No! No, no, no, no no! We must not simply accept all evil. We must rage against the dying of the light.

Hemingway’s great short book The Old Man and the Sea tackles much the same idea as Slaughterhouse Five and Macbeth. In Hemingway’s story, Santiago realizes the meaningless of everything, too, and yet he fights against it. He realizes that he and the great fish are one, and yet he exercises his will, his incredible will, to affect the universe. Yes, all he accomplishes is to kill a fish and feed a lot of sharks. Yes, his efforts seem meaningless in the end. But Santiago experiences life, experiences the application of his experience, his knowledge, and his will to the brute fact of the world.

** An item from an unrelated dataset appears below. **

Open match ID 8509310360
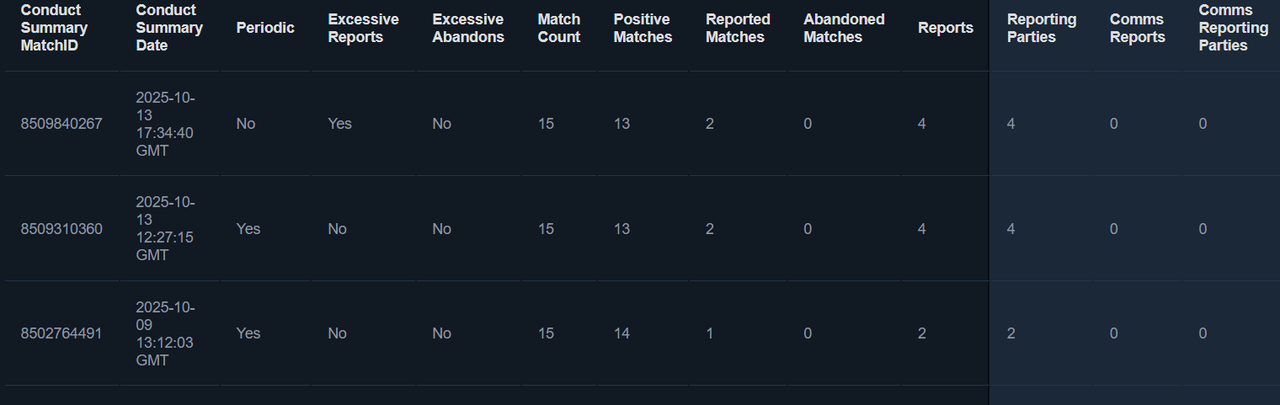This screenshot has height=405, width=1280. [x=61, y=229]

His universe is fuller because of it. The means justifies the end.

David Deutsch quotes Karl Popper in The Beginning of Infinity:

“The possibilities that lie in the future are infinite. When I say ‘It is our duty to remain optimists,’ this includes not only the openness of the future but also that which all of us contribute to it by everything we do: we are responsible for what the future holds in store. Thus it is our duty, not to prophesy evil but, rather, to fight for a better world.”

Karl Popper, The Myth of the Framework (1994)

Yes, there are terrible things in the world. Yes, there is evil, cruelty, stupidity, ridiculous death, and waste. We, as universal constructors, universal explainers, actors with the will and the power (and the responsibility) to choose, must not decide that life is meaningless. For if we do, we make it so.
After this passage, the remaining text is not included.